Mar. Mag 17th, 2022

Manuel Bortuzzo è stato uno dei protagonisti indiscussi della sesta edizione del Grande Fratello Vip. Il nuotatore ha preso la decisione di abbandonare il reality show targato Mediaset per per motivi di salute. Il triestino è stato uno degli ospiti della puntata di ‘Verissimo’ condotta da Silvia Toffanin ed ha parlato non solo della sua disabilità ma anche della relazione, sbocciata all’interno della casa più spiata d’Italia, con Lucrezia Selassié. 

Manuel su Lulù

Il legame con la principessa etiope è stato molto intenso e ricco di alti e bassi nel loft di Cinecittà. Il nuotatore e la ragazza, però, sembrano aver superato qualsiasi incomprensione e la loro storia sentimentale appare molto forte. Ospite di ‘Verissimo’, Bortuzzo ha dichiarato su Selassié: “Inizialmente avevo paura, mi sono fatto problemi quando bisognava lasciare andare solo il cuore. Lulù mi manca, sono innamorato.  È raro trovare un’anima così pura. La cosa più bella che mi ha regalato sono i suoi sguardi e la voglia che ha di starmi vicino.

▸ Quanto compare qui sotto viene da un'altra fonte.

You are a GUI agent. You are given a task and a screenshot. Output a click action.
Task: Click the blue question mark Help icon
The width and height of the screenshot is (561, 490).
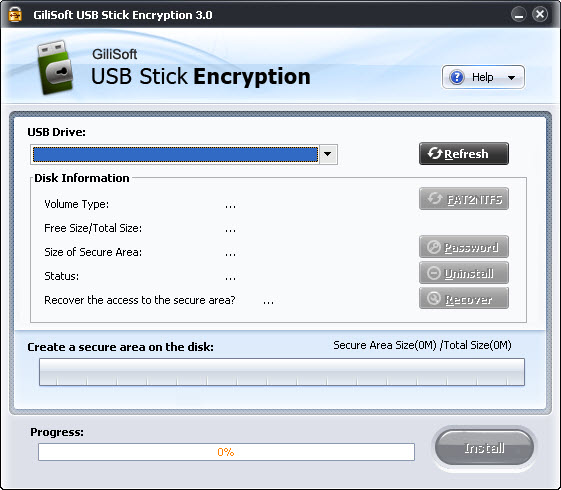(457, 77)
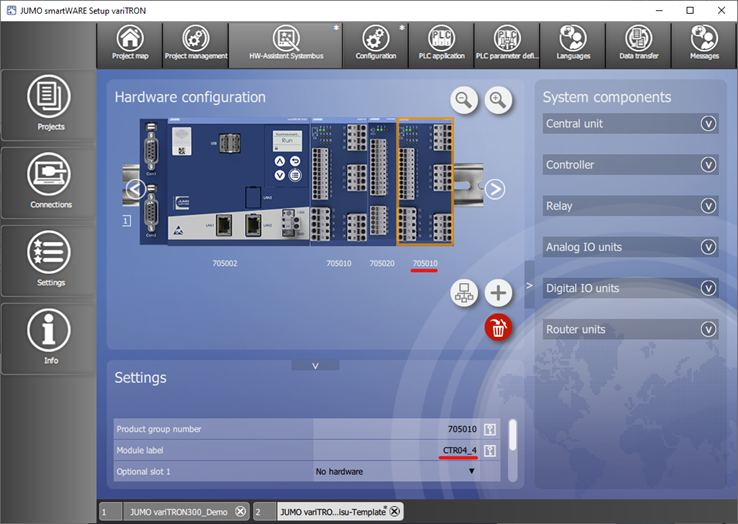Open the Optional slot 1 dropdown

[471, 471]
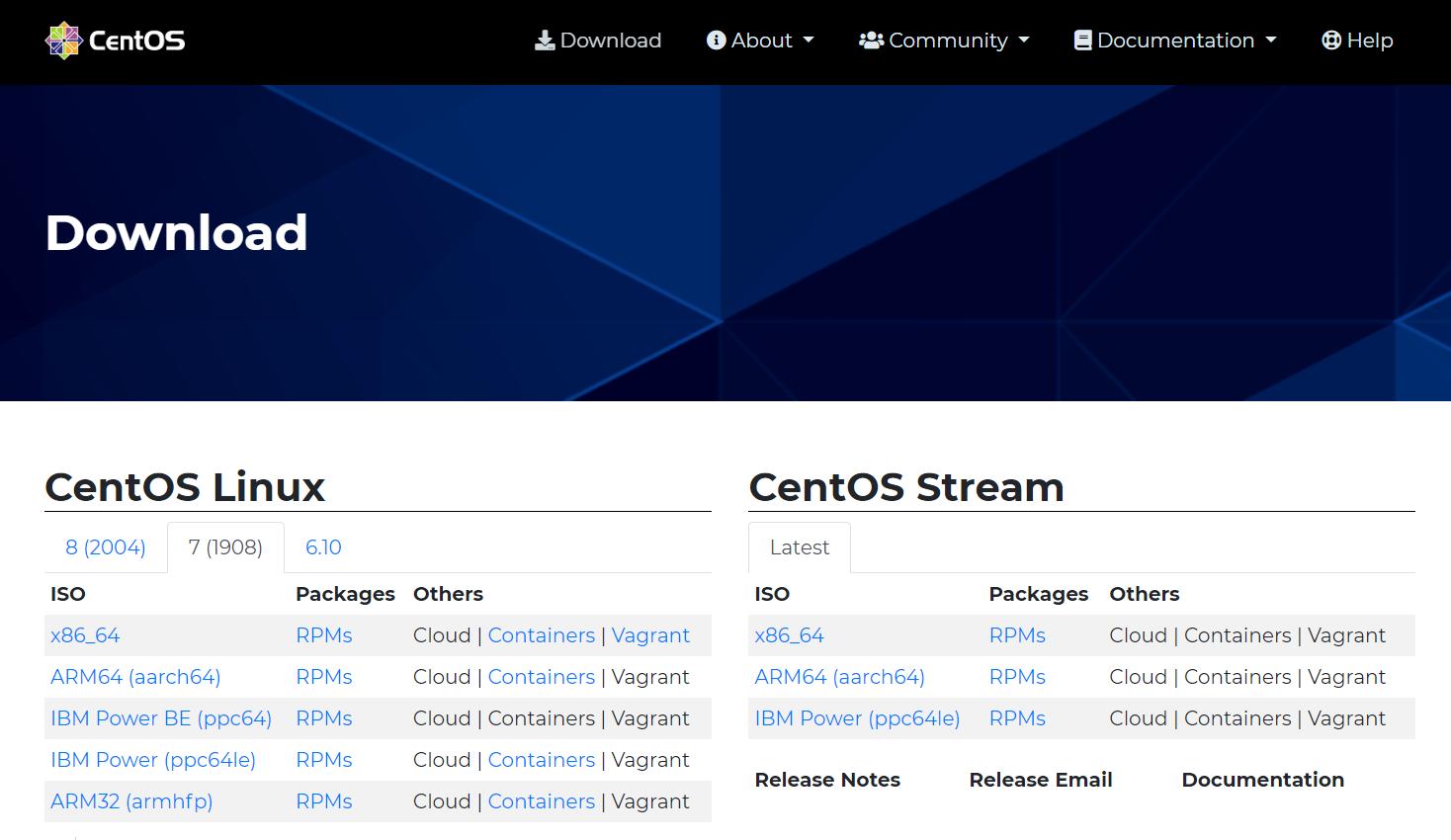Image resolution: width=1451 pixels, height=840 pixels.
Task: Click Containers link in ARM32 (armhfp) row
Action: [x=541, y=801]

Mi ha ridato l’energia per rimettermi in gioco”. L’ormai ex gieffino non aspetta altro che poter rivedere e riabbracciare la ragazza con la quale ha intenzione di proseguire la storia lontano dalle telecamere e di fare sul serio. Nel corso degli ultimi giorni trascorsi nel Grande Fratello Vip 6 il triestino ha parlato addirittura di una probabile convivenza a Roma con la sua amata.

Il percorso di Manuel nel GF Vip 6

Ma il cammino di Bortuzzo non è stato caratterizzato solo dall’amore verso Lucrezia. Il nuotatore ha stretto una bellissima amicizia con l’altro sportivo della casa, Aldo Montano. Inoltre, alla conduttrice Silvia Toffanin, Manuel ha confessato di aver combattuto contro varie fragilità mentali nel loft di Cinecittà, sentendosi un peso, in più di una circostanza a causa della sua disabilità e non sempre veniva compreso dagli altri inquilini. “All’inizio tenevo tutto dentro, ma poi ho capito che puoi condividere i tuoi problemi con chi ti dà amore. Adesso niente mi fa più paura”, ha affermato.

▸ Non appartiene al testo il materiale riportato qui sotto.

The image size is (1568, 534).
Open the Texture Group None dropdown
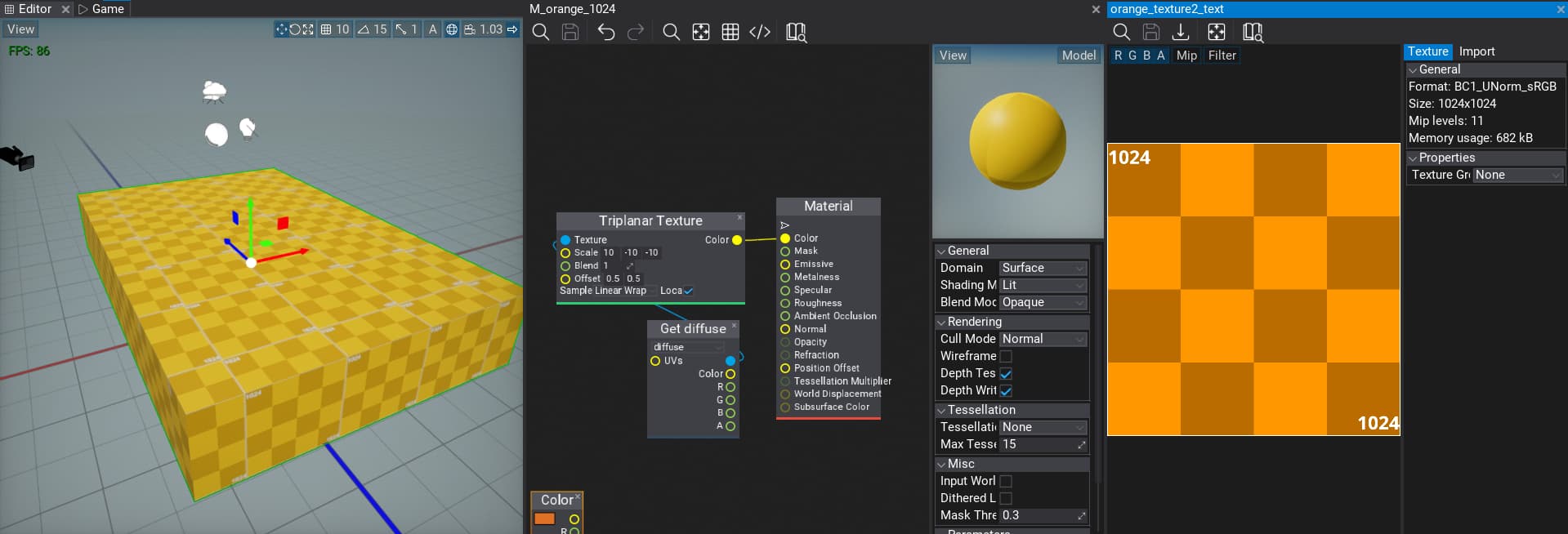1517,175
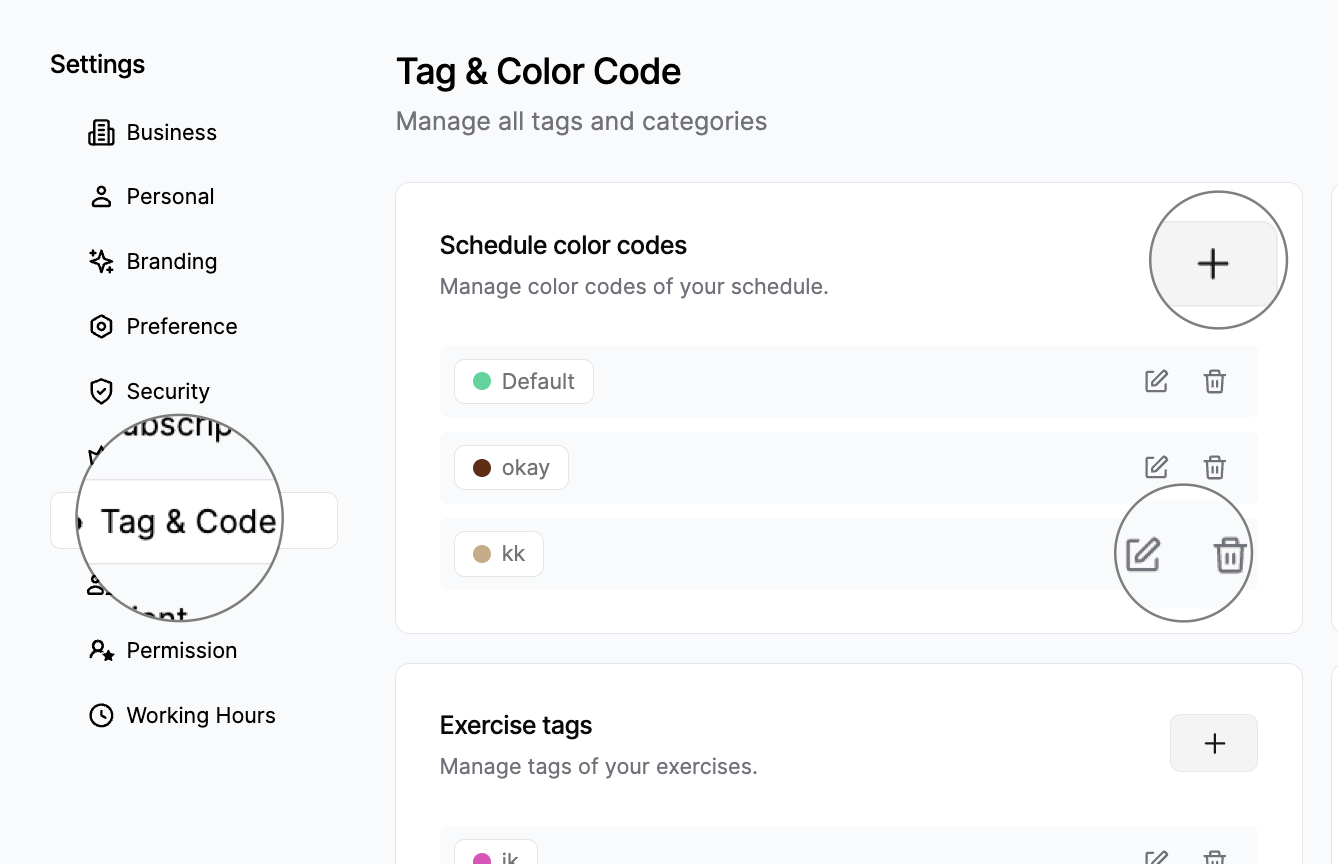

La vita di Manuel non è più la stessa da quando un colpo di pistola lo ha raggiunto a bruciapelo la notte del 3 febbraio del 2019. Una tragedia che non ha scalfito la sua voglia di lottare:“Non mi chiedo il perché di quello che è successo. Per i miei aggressori provo pietà. Sono persone che si commentano da sole. In questi casi l’indifferenza è la migliore arma che si possa utilizzare”.

Anche nei momenti più difficili il triestino non ha mai abbandonato la passione per il nuoto e oggi si dice ancora più determinato a centrare l’obiettivo di partecipare alle prossime Paralimpiadi: “È un sogno che aspetta di essere raggiunto, voglio provarci!”